In this registry of consecutive patients with AMI presenting to a tertiary hospital, we studied the inter-physician reliability [weighted kappa (wK)] using the UC and the STC. Two physician investigators independently classified each patient with AMI according to the UC and STC, and a third senior physician investigator resolved any disagreement.

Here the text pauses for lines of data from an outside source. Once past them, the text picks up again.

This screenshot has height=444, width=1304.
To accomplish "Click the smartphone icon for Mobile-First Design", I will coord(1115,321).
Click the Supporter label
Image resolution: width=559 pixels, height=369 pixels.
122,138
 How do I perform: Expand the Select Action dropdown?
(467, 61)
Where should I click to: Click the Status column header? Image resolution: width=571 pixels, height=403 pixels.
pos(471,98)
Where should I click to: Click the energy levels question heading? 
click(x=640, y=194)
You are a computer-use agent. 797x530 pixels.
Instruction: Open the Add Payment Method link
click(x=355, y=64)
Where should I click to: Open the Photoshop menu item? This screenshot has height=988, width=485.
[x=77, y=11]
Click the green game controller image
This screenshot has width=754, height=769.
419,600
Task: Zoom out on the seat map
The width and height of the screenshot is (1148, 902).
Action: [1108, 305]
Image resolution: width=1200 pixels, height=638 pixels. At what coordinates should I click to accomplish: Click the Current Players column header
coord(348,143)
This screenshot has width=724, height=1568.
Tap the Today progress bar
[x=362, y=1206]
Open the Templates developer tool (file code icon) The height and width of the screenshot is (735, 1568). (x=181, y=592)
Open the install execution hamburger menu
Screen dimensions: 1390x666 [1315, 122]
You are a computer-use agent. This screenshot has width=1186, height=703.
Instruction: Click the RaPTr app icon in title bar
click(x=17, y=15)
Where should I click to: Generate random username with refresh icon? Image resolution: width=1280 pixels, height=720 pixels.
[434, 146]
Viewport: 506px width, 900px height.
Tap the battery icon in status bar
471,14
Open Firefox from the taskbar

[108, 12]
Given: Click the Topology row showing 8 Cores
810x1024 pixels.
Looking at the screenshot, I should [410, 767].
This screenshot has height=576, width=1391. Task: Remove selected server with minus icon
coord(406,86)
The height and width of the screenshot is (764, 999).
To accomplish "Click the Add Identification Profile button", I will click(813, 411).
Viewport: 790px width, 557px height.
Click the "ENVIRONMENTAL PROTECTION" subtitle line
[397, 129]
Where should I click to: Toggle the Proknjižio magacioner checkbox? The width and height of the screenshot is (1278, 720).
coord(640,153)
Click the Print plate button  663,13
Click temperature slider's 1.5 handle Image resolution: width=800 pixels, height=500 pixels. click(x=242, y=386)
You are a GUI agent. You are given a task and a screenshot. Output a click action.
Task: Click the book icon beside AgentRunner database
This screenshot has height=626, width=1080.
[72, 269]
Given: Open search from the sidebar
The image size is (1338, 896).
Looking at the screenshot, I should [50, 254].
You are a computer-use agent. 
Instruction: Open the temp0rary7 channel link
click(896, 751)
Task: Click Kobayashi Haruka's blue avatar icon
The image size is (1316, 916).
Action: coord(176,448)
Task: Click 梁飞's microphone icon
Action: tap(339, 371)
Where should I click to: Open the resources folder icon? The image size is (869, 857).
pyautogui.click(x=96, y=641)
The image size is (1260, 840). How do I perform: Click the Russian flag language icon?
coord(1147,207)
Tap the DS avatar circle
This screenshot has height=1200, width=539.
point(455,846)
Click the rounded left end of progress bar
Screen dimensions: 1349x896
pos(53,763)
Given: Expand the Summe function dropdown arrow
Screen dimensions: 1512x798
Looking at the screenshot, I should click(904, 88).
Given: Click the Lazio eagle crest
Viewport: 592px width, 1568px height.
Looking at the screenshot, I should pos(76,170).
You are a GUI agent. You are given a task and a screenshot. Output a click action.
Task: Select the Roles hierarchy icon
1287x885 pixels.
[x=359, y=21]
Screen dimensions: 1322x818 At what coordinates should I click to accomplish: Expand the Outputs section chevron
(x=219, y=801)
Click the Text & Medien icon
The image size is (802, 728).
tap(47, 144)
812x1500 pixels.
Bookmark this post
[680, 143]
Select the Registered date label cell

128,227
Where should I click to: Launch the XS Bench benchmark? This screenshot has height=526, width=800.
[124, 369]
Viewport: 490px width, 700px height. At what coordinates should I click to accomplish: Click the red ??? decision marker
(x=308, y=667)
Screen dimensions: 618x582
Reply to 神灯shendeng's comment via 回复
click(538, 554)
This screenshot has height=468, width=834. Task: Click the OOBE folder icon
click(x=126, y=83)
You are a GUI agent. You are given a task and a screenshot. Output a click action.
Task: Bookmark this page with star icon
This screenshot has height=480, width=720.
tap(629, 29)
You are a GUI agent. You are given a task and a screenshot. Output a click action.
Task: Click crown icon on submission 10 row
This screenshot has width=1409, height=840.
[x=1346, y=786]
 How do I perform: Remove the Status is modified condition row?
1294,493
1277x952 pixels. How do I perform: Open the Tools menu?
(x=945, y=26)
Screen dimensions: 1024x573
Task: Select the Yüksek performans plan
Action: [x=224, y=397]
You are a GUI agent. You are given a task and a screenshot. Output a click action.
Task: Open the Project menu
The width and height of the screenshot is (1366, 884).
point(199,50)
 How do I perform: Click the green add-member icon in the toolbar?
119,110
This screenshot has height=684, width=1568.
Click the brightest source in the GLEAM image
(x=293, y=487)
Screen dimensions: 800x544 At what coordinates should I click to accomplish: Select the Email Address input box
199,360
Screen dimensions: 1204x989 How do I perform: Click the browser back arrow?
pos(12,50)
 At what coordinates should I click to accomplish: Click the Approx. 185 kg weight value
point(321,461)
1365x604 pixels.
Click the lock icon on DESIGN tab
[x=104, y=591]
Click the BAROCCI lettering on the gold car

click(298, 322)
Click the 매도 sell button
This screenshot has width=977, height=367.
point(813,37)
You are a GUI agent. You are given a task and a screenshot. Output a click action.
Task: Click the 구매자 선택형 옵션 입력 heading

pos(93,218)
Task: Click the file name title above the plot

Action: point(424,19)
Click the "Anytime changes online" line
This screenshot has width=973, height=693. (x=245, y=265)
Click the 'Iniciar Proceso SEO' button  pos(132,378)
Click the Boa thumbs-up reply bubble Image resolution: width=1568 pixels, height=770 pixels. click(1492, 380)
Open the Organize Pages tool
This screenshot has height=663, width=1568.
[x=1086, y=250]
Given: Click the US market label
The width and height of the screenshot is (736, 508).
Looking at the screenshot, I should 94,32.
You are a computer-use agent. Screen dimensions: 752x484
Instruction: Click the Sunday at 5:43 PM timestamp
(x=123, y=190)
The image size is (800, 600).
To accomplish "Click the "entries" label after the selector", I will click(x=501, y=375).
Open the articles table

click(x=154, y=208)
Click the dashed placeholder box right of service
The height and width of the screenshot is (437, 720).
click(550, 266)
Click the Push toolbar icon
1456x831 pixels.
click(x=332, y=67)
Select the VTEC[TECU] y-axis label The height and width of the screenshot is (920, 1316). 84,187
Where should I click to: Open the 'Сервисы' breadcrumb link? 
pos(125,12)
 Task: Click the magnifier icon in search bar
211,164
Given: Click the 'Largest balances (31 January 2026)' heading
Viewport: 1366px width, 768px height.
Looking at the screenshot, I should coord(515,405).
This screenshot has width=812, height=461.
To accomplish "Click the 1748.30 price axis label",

The study included Type 1=226 (89.7 % ), Type 2=16 (6.3 % ), Type 3=3 (1.2 % ), Type 4a=1 (0.4 % ), Type 4b=4 (1.6 % ), Type 5=2 (0.8 % ), ST-segment-elevation AMI (STEMI)=140 (55.6 % ), and non-ST-segment-elevation AMI (NSTEMI)=112 (44.4 % ). Inter-physician reliability using the UC was very good (wK=0.84, 95 % CI 0.68–0.99) and using the STC was good (wK=0.78, 95 % CI 0.70–0.86). Of patients with Type 1 AMI, 57.1 % were STEMI and 42.9 % were NSTEMI. In contrast, of patients with Type 2 AMI, 18.8 % were STEMI and 81.2 % were NSTEMI.
The UC is a reliable method to classify patients with AMI and performs better than the STC in this study. Validation of the two classifications should be performed in large prospective studies.